Artikel 3 Bedrijf
3.1 Bestemmingsomschrijving
De voor 'Bedrijf' aangewezen gronden zijn bestemd voor:
-
a. een opslagterrein voor provinciale waterstaat;
-
b. bij deze bestemming behorende voorzieningen, zoals laad- en losvoorzieningen, groen-, parkeer-, nutsvoorzieningen en water.
3.2 Bouwregels
Op deze gronden mag worden gebouwd en gelden de volgende regels:
3.2.1 Gebouwen
-
a. gebouwen worden binnen het bouwvlak gebouwd;
-
b. de goothoogte en de bouwhoogte van de gebouwen bedraagt ten hoogste de met de maatvoeringaanduiding aangegeven hoogte;
-
c. de totale oppervlakte van gebouwen en overkappingen bedraagt ten hoogste het met de maatvoeringaanduiding aangegeven bebouwingspercentage van het bouwperceel; indien geen bebouwingspercentage is aangegeven, geldt een bebouwingspercentage van 100 van het bouwperceel;
-
d. de afstand van gebouwen tot de perceelgrens bedraagt 3 m;
-
e. indien gebouwen op een bouwperceel niet aaneen worden gebouwd, geldt een onderlinge afstand van ten minste 3 m.

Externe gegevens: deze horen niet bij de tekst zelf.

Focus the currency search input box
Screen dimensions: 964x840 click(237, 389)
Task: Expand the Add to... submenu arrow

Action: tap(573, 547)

3.2.2 Bouwwerken, geen gebouw zijnde
-
a. de bouwhoogte van erfafscheidingen voor of ten hoogste 3 m achter de voorgevel van het hoofdgebouw bedraagt ten hoogste 1 m;
-
b. bouwhoogte van erfafscheidingen elders bedraagt ten hoogste 3 m;
-
c. de bouwhoogte van vlaggenmasten bedraagt ten hoogste 6 m, waarbij geldt dat per bouwperceel ten hoogste 3 vlaggenmasten mogen worden geplaatst;
-
d. de bouwhoogte van lichtmasten bedraagt ten hoogste 5 m;
-
e. de bouwhoogte van overige bouwwerken, geen gebouw zijnde, bedraagt ten hoogste 5 m.
3.3 Specifieke gebruiksregels
Met betrekking tot het gebruik gelden de volgende regels:
-
a. opslag van goederen met een totale stapelhoogte van meer dan 4 m is op onbebouwde gronden niet toegestaan;
-
b. per bedrijf wordt ten hoogste 50% van de bruto vloeroppervlakte als niet-zelfstandig kantoorvloeroppervlakte gebruikt, met een maximum van 400 m².